How to use this scorecard
Run this once a month, or whenever your calendar feels full but fragile. You are looking for concentration, not just busyness: who owns your revenue, your meetings, your mental load, and your leverage.
If the same client dominates three of those at once, treat it as a strategic warning even if the month looks healthy on paper. Concentration can feel safe right until the client changes priorities, slows payment, demands extra work, or ends the relationship.
What concentration really means
Revenue concentration is the obvious metric, but capacity concentration is often the earlier warning. A client may represent 35% of revenue and 70% of meetings. Or they may represent 40% of revenue and 90% of mental switching. That client owns more of the business than the invoice total suggests.
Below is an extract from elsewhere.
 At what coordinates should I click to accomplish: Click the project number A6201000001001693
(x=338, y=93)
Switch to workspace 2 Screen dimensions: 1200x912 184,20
- Revenue concentration: how much current income depends on one account.
- Calendar concentration: how much meeting time one account consumes.
- Mental load concentration: how often one account interrupts other work.
- Proof concentration: whether the work creates reusable proof or traps you in invisible maintenance.
How to act on the score
If risk is moderate
- Keep one active prospecting lane.
- Protect weekly sales/admin blocks.
- Document proof from current work.
- Avoid adding more custom obligations.
If risk is high
- Price the risk in renewal terms.
- Shorten payment cycles or require deposits.
- Reduce meeting load and async churn.
- Create a replacement pipeline before renewal pressure.
Monthly review questions
- What percent of revenue comes from the largest client?
- What percent of meetings and interruptions come from that client?
- If the client pauses next month, what replaces 25% of the revenue?
- What proof, referral, or asset is this work creating?
- What boundary would make the account healthier without ending it?
Use with
- Freelance Health Check
- Project selection and optionality
- Boundaries and burnout
- Weekly Review Checklist
FAQ
What if I cannot diversify yet?
Then price the concentration risk, protect terms harder, and keep some lightweight pipeline motion alive. Diversification does not need to be dramatic. It can start with three warm follow-ups and one replacement offer.
Is one big client always bad?
No. One big client can be excellent if terms, payment, scope, and proof value are strong. The problem is unpriced dependency, not success.